> TASK STATEMENT
Arrange the records from the line containing "Identify the location of x-tick-label: 15." through the end of the records as a JSON list of strings, one string per line and no blank lines.

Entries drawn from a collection
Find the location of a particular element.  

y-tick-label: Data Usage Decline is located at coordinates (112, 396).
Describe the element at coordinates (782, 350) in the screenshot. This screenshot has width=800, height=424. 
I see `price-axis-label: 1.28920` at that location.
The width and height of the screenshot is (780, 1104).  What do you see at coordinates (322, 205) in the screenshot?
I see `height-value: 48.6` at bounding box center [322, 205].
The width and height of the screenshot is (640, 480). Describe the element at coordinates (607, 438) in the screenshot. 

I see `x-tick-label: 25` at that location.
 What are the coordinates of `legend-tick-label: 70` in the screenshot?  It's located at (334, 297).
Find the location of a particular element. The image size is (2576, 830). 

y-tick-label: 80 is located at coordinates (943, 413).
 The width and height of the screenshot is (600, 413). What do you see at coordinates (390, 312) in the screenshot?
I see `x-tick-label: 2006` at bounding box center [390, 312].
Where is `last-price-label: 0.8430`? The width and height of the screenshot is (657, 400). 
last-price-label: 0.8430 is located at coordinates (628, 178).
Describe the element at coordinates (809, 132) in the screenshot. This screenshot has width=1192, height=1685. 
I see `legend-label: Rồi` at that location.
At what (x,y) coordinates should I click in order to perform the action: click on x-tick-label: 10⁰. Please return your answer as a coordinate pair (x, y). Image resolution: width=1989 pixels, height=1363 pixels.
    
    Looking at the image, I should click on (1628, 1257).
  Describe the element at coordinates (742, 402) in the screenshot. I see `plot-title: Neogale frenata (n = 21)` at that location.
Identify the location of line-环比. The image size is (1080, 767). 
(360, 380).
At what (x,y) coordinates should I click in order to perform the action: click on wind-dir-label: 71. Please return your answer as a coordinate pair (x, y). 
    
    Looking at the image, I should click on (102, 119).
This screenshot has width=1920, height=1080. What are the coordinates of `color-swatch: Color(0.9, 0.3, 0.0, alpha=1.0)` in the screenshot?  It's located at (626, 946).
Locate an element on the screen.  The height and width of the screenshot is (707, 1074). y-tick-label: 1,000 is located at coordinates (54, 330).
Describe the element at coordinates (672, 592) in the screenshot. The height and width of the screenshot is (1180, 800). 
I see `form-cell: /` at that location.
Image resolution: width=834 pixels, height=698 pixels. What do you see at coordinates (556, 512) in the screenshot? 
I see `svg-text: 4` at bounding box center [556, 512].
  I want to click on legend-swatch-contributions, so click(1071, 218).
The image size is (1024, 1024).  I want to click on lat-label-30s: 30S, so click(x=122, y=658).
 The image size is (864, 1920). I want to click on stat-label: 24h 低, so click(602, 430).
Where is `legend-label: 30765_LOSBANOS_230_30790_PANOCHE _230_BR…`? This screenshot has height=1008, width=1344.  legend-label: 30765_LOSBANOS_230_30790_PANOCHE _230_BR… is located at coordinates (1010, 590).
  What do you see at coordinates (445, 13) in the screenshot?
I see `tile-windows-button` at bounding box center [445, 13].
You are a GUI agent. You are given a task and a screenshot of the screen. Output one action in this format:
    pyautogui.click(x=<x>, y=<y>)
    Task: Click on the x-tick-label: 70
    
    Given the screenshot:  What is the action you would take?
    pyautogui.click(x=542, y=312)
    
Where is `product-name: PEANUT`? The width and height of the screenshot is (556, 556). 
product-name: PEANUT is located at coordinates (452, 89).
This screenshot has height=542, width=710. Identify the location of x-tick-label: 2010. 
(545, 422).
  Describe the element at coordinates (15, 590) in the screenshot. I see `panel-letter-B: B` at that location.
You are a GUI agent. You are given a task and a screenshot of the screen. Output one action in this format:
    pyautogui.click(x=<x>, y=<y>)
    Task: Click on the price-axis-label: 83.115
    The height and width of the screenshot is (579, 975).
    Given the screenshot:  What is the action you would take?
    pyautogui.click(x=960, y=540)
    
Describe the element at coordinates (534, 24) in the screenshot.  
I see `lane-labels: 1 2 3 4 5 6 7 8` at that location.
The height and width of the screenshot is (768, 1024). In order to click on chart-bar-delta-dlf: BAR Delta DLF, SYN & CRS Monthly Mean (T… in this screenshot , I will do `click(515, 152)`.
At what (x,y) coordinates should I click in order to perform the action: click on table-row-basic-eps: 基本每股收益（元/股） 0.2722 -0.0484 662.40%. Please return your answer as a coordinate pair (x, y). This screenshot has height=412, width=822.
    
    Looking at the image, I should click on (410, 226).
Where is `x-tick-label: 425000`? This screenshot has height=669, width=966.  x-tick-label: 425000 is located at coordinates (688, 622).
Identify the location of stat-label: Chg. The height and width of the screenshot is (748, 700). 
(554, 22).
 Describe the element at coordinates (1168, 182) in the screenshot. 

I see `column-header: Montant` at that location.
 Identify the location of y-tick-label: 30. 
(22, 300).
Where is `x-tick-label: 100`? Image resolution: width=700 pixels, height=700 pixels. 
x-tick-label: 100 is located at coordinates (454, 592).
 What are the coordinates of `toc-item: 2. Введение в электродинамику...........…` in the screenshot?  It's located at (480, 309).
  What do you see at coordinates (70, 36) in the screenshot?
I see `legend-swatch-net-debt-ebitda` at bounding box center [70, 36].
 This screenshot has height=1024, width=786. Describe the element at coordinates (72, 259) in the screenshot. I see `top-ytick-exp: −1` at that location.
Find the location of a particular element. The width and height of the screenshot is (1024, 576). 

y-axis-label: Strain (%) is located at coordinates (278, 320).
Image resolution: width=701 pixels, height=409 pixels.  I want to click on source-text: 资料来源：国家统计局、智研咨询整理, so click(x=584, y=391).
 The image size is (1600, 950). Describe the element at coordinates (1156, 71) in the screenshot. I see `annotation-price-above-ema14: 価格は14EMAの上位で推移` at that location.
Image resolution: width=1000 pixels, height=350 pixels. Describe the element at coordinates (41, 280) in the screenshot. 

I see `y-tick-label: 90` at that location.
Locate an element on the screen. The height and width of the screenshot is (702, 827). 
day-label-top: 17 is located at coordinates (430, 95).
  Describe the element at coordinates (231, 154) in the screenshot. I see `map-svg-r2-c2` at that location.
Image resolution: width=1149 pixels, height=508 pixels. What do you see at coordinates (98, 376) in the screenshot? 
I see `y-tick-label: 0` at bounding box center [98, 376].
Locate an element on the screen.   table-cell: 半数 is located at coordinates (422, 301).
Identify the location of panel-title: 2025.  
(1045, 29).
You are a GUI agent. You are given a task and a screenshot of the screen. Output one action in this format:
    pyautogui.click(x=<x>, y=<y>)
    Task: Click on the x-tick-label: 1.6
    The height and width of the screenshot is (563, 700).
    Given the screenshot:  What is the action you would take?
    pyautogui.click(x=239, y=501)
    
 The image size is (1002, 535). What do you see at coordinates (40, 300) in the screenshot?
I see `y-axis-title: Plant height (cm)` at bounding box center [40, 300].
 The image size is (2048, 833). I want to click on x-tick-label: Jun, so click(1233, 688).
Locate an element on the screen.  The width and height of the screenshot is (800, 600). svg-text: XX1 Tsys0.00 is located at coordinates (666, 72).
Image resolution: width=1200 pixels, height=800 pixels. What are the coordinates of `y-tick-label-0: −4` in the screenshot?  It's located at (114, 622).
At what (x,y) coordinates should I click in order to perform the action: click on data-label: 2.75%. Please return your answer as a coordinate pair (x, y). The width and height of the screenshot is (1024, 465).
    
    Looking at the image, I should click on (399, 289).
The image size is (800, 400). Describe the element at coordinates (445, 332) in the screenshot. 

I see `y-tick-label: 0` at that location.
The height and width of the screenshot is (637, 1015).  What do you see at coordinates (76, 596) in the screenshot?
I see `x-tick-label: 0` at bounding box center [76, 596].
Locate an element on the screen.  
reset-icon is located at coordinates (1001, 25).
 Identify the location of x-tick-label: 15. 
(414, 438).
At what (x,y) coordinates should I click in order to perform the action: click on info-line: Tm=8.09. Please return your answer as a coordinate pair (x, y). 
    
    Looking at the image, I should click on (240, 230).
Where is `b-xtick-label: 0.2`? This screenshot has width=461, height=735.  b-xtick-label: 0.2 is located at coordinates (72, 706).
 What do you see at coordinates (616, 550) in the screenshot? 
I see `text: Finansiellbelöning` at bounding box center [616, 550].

> OUTPUT FOR THIS TASK
[
  " Identify the location of x-tick-label: 15. ",
  "(414, 438).",
  "At what (x,y) coordinates should I click in order to perform the action: click on info-line: Tm=8.09. Please return your answer as a coordinate pair (x, y). ",
  "    Looking at the image, I should click on (240, 230).",
  "Where is `b-xtick-label: 0.2`? This screenshot has width=461, height=735.  b-xtick-label: 0.2 is located at coordinates (72, 706).",
  " What do you see at coordinates (616, 550) in the screenshot? ",
  "I see `text: Finansiellbelöning` at bounding box center [616, 550]."
]